### What you should do
Rewrite the committee testimony between "Although the immediate" and "this is necessary.", inclusive, replacing "cabinet" with "the government".

===== Selected passage

Mr. Tim McEwan: Just turning to our last issue, successive contracts for services, Bill C-19, as you're probably aware, includes a provision that will require designated federally regulated contractors who replace a previous contractor to pay remuneration rates that were provided by the previous contractor.

Although the immediate application of the provision is limited to pre-board security screening services within the aviation industry, cabinet can designate other industries to which it will apply.

We're very concerned by proposed paragraph 47.3(1)(b), by which cabinet can extend the successorship to other industries. We believe this paragraph effectively allows the Minister of Labour to suspend collective bargaining and open tendering within the federally regulated contractual sector.

It's simply not reasonable, in our view, that the minister should be allowed the authority to predetermine a wage-cost structure for a business outside of collective bargaining and open-tendering processes. Fundamentally, federally regulated enterprises should not be inhibited from contracting with least-cost service providers if their cost structure dictates this is necessary.

There have been examples in recent years, particularly within the airline industry, where cost relief has been necessary. This is one key component or provision that would undermine their ability to get on with doing that kind of cost restructuring, if necessary.

In conclusion, the Business Council of British Columbia would just like to see that this paragraph is removed in its entirely. That's proposed paragraph 47.3(1)(b).

That's it.

Mr. Doug Alley: We would just like to conclude by saying that we believe the balance in Sims is undermined by the grain provision and the provisions for successive contracts for services. You heard our recommendations on those two.

While the Business Council of British Columbia's remarks have focused on the grain provision and the provision for successive contracts for services, there are a number of other aspects of Bill C-19 being raised by other employers and employer associations that we ask the committee to carefully consider.

As a final comment, I would say that the process leading to Bill C-66 and Bill C-19 demonstrates to us that the future processes for legislative change to the Canada Labour Code, parts II and III, should be inclusive and representative of other regional and national employer interests. The Canada Labour Code does have an effect on provincially regulated employers, and their voice should be heard.

On behalf of the Business Council of British Columbia, thank you for the opportunity to outline our concerns this morning.

The Vice-Chair (Ms. Bonnie Brown): Thank you, Mr. Alley and Mr. McEwan.

==========
===== Supplied data

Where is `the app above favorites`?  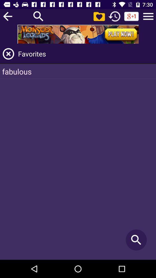 the app above favorites is located at coordinates (78, 34).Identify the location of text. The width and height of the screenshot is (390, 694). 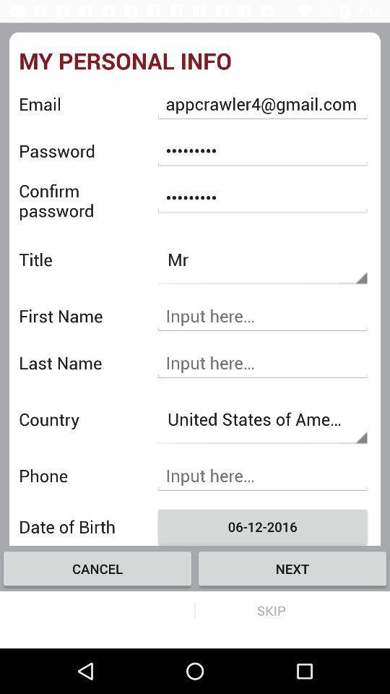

==========

### Written answer
Although the immediate application of the provision is limited to pre-board security screening services within the aviation industry, the government can designate other industries to which it will apply.

We're very concerned by proposed paragraph 47.3(1)(b), by which the government can extend the successorship to other industries. We believe this paragraph effectively allows the Minister of Labour to suspend collective bargaining and open tendering within the federally regulated contractual sector.

It's simply not reasonable, in our view, that the minister should be allowed the authority to predetermine a wage-cost structure for a business outside of collective bargaining and open-tendering processes. Fundamentally, federally regulated enterprises should not be inhibited from contracting with least-cost service providers if their cost structure dictates this is necessary.